Just so I can reproduce your environment, please tell me:

  • What version are you using, and where did you get it from? (is git restore-mtime --version available?) git-restore-mtime version 2022.12 throught APT
  • What is the underlying filesystem? NTFS, EXT4, something else? ext4
  • What platform/OS and version? Debian 12
  • Can you paste the non-escaped, UTF-8 filenames here? I'm having some trouble re-creating them I thnk you could reproduce, correct?
MestreLion commented 1 year ago
  • Can you paste the non-escaped, UTF-8 filenames here? I'm having some trouble re-creating them I thnk you could reproduce, correct?

I guess I did, just not sure if the filenames I created are exactly the same as yours.

The first one, with proper UTF-8, git restore-mtime seems to handle just fine. Can you confirm that by creating a brand new repository with just that file?

The second one, Sin-t\355tulo-2.jpg, is the problematic one. But I'm not sure if I'm re-creating it accurately. Is it really a filename with invalid UTF-8 encoding? This looks like the old Windows-1252 encoding (\355 is 0xED, which is í in that encoding, the same as \303\255 in UTF8).
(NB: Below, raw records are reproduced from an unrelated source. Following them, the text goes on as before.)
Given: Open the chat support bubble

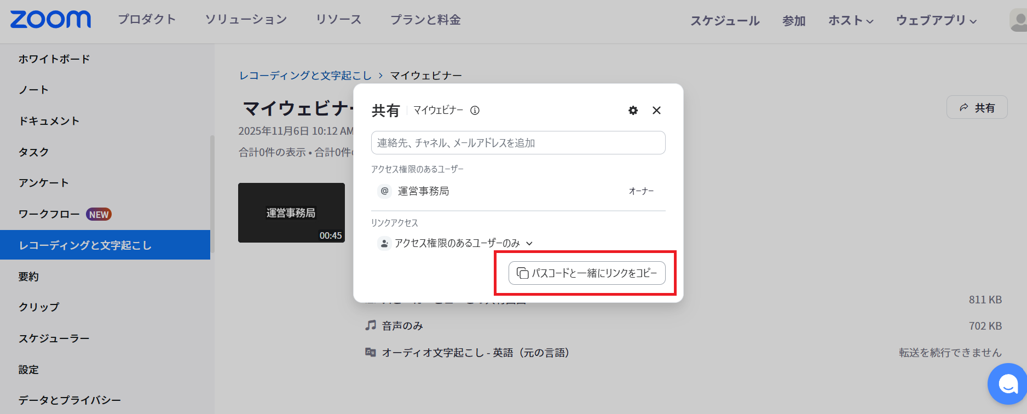Looking at the screenshot, I should click(x=1007, y=384).
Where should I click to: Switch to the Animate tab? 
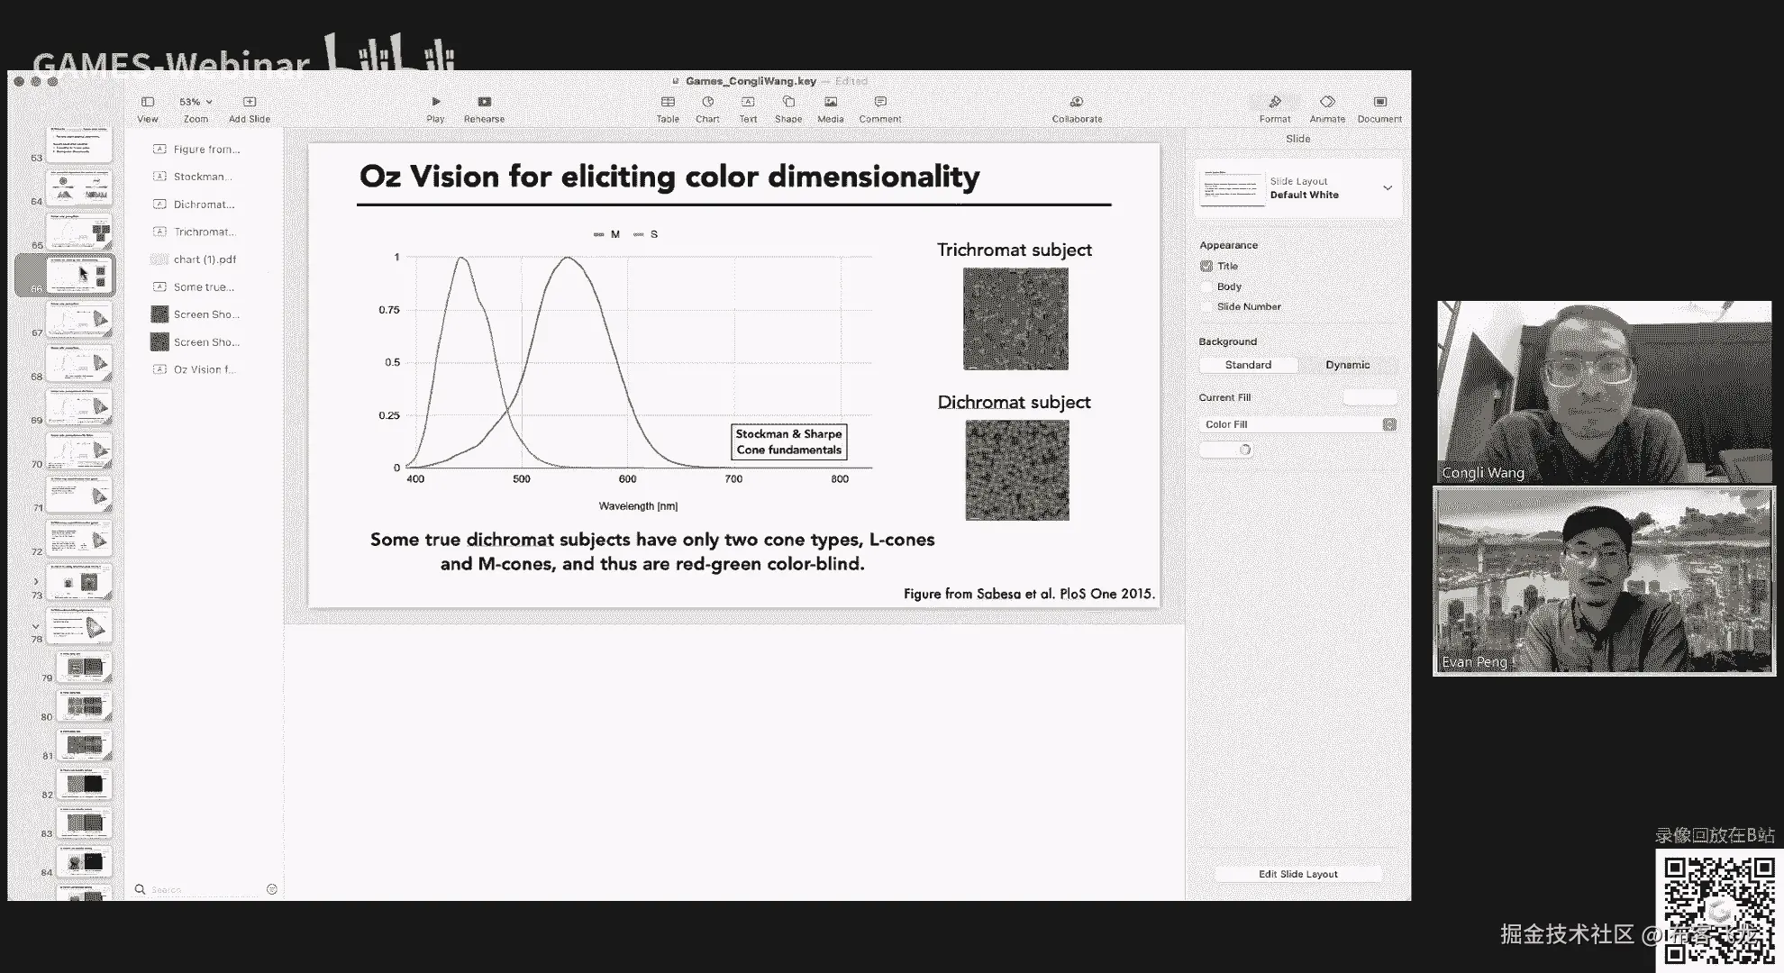click(1326, 103)
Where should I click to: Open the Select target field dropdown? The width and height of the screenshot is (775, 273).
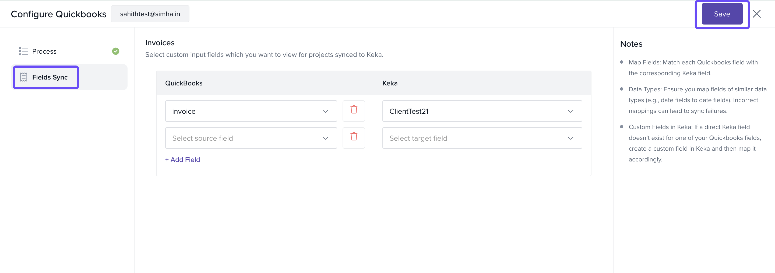pyautogui.click(x=482, y=138)
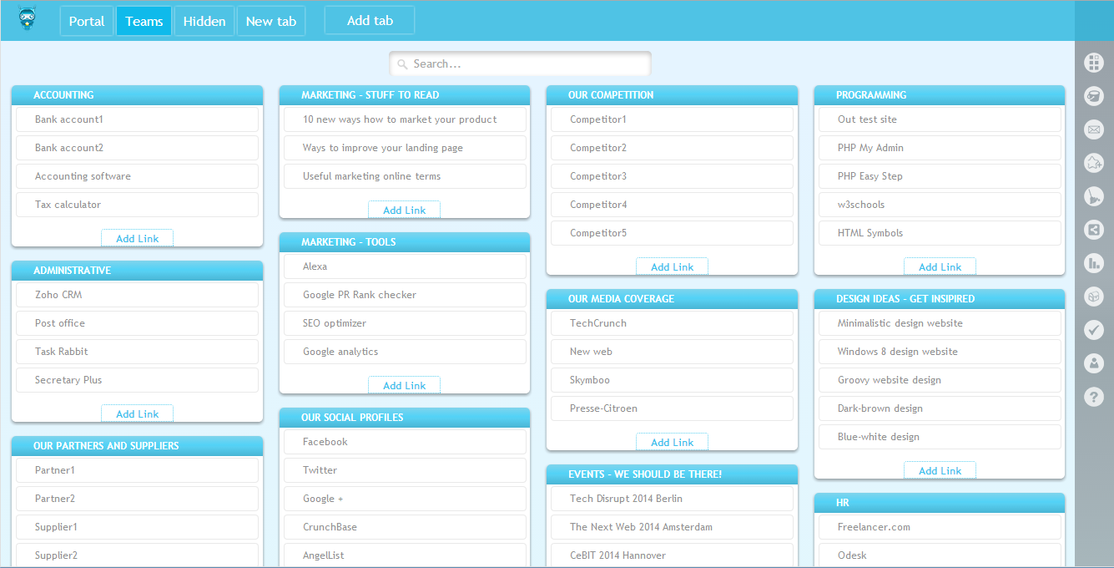This screenshot has width=1114, height=568.
Task: Click the envelope mail icon in sidebar
Action: coord(1093,129)
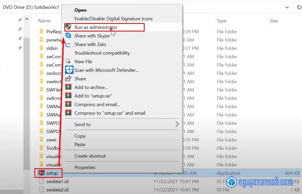Viewport: 302px width, 194px height.
Task: Choose Enable/Disable Digital Signature Icons
Action: [x=113, y=18]
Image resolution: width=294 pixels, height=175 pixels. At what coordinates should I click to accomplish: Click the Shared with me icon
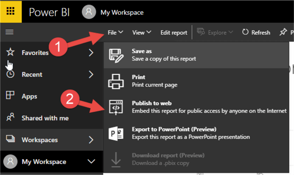[11, 118]
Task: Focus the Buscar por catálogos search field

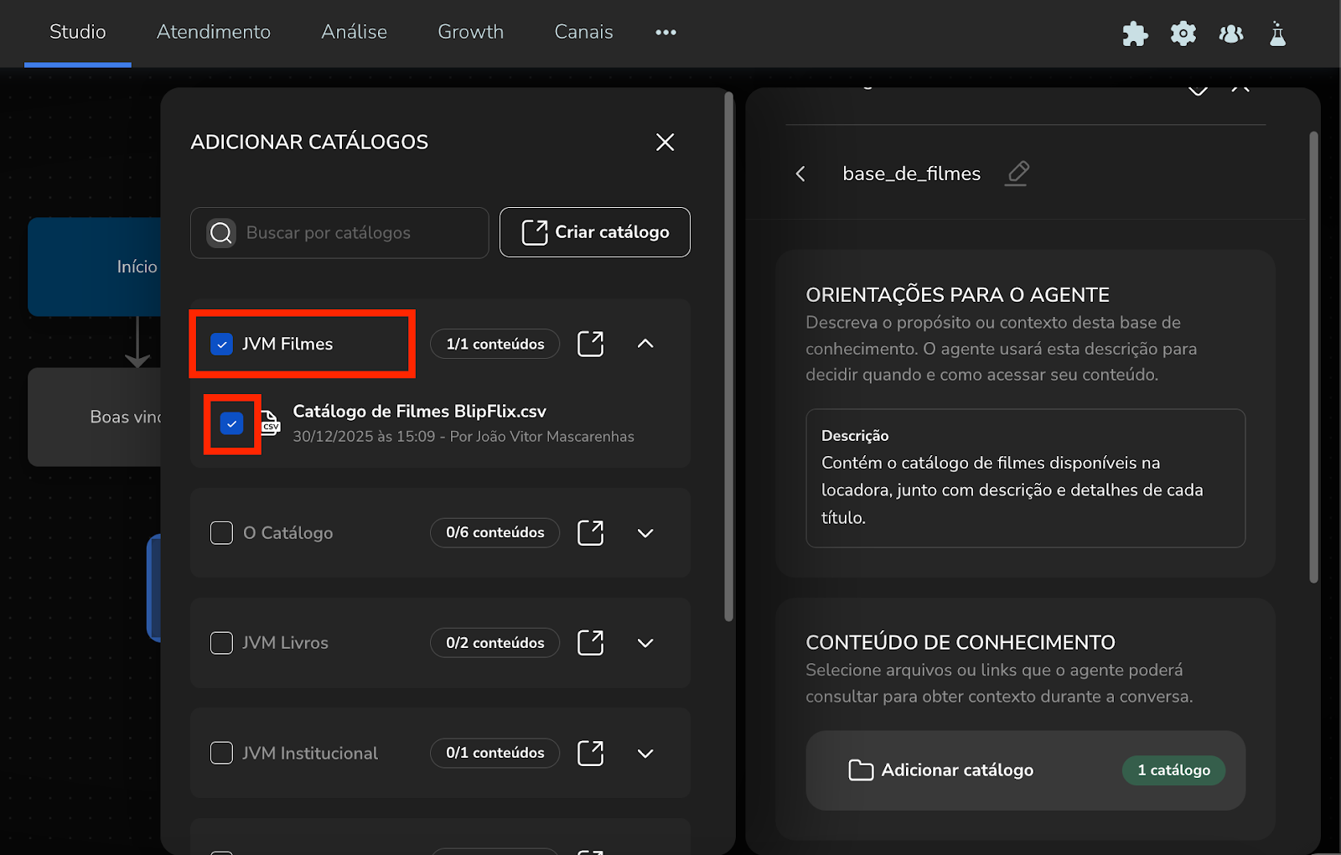Action: click(x=352, y=233)
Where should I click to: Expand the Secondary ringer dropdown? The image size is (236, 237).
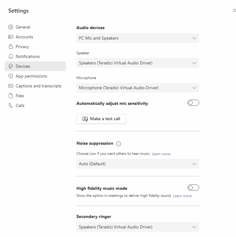click(137, 227)
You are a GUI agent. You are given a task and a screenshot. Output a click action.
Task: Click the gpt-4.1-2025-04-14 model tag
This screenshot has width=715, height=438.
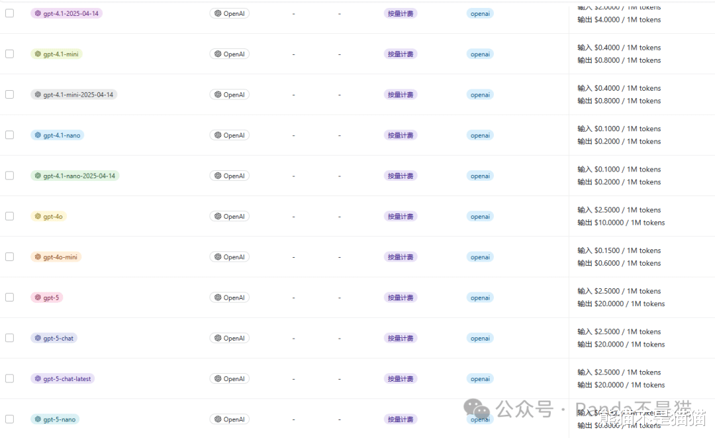(x=66, y=13)
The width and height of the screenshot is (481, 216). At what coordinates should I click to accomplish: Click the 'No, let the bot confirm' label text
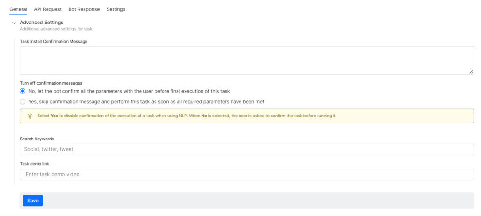129,91
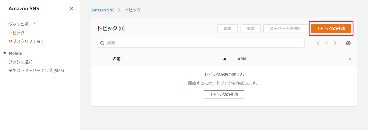368x130 pixels.
Task: Click the orange トピックの作成 button
Action: tap(331, 29)
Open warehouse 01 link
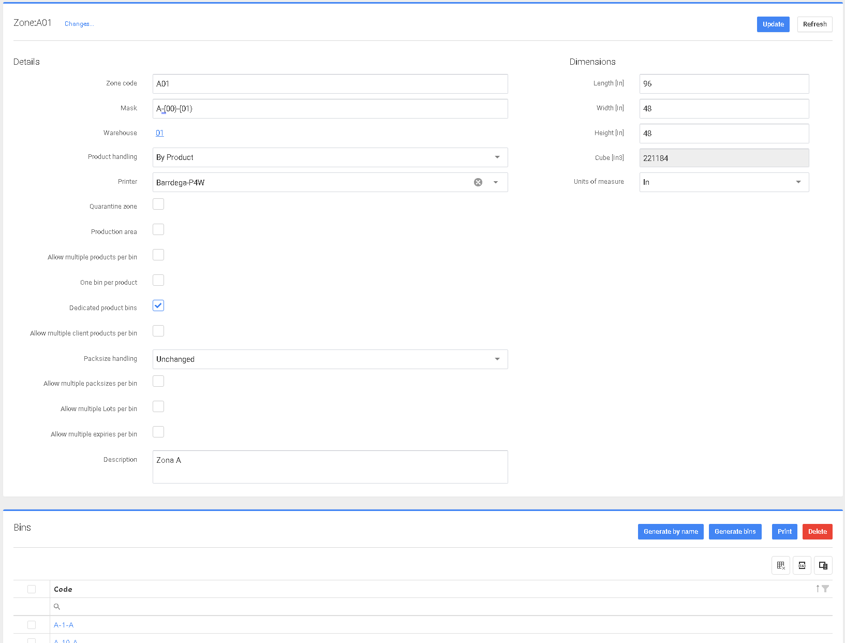Image resolution: width=845 pixels, height=643 pixels. [x=159, y=133]
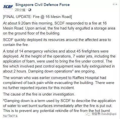Click the phrase '7 water jets'
The width and height of the screenshot is (120, 119).
[x=83, y=56]
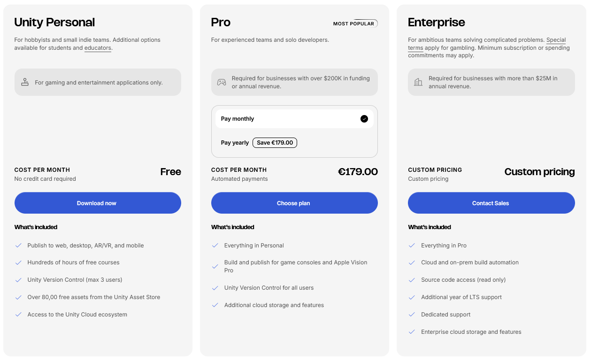Select the Pay monthly option

pos(294,119)
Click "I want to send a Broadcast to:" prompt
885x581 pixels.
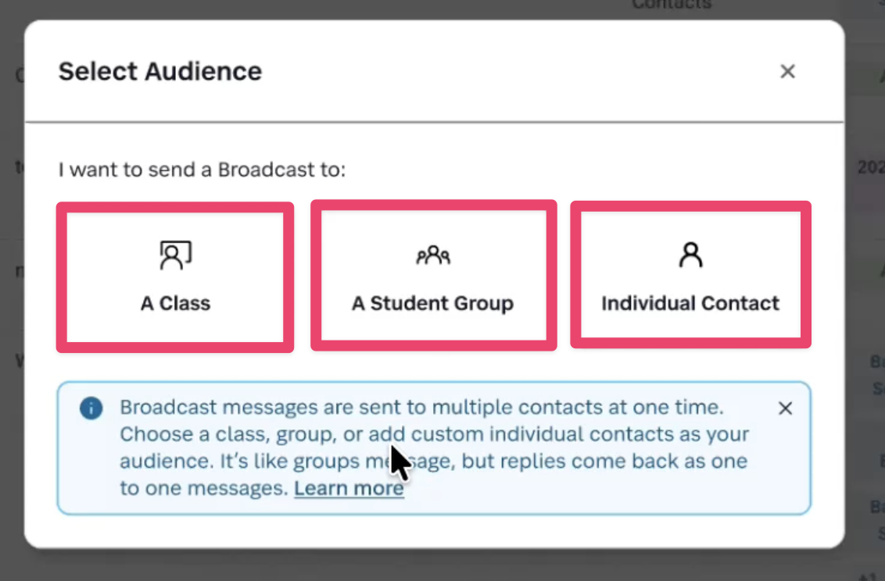click(x=202, y=169)
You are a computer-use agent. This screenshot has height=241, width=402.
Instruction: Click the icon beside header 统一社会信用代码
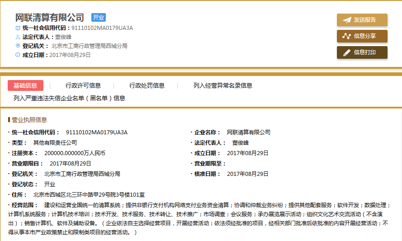[x=18, y=28]
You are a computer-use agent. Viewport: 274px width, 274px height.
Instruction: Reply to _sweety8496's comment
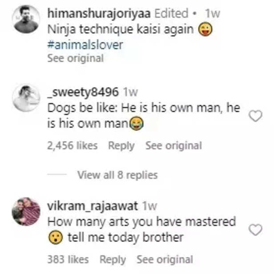pos(121,145)
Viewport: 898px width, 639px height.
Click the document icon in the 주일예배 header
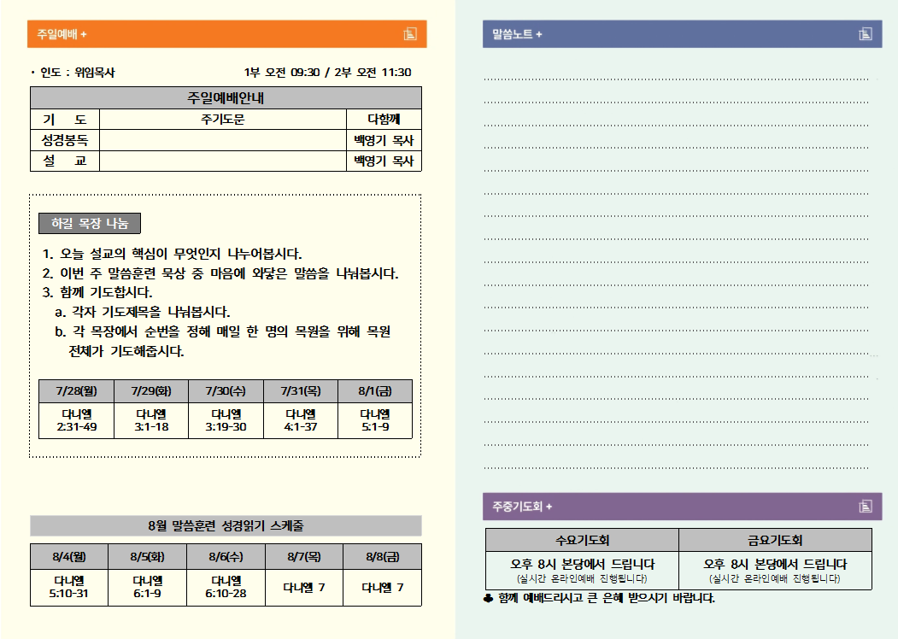click(410, 34)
Mixing different encodings in the same filesystem is problematic enough, let alone committing such files to a git repository. I might be able to handle such cases, just not sure if git restore-mtime should deal with invalid (or mixed) encodings

MestreLion commented 1 year ago

@cocox : another test, please post the result of: python3 -c 'import os; d = os.listdir(); print(d); [print(_) for _ in d]' in a directory containing just those 2 files?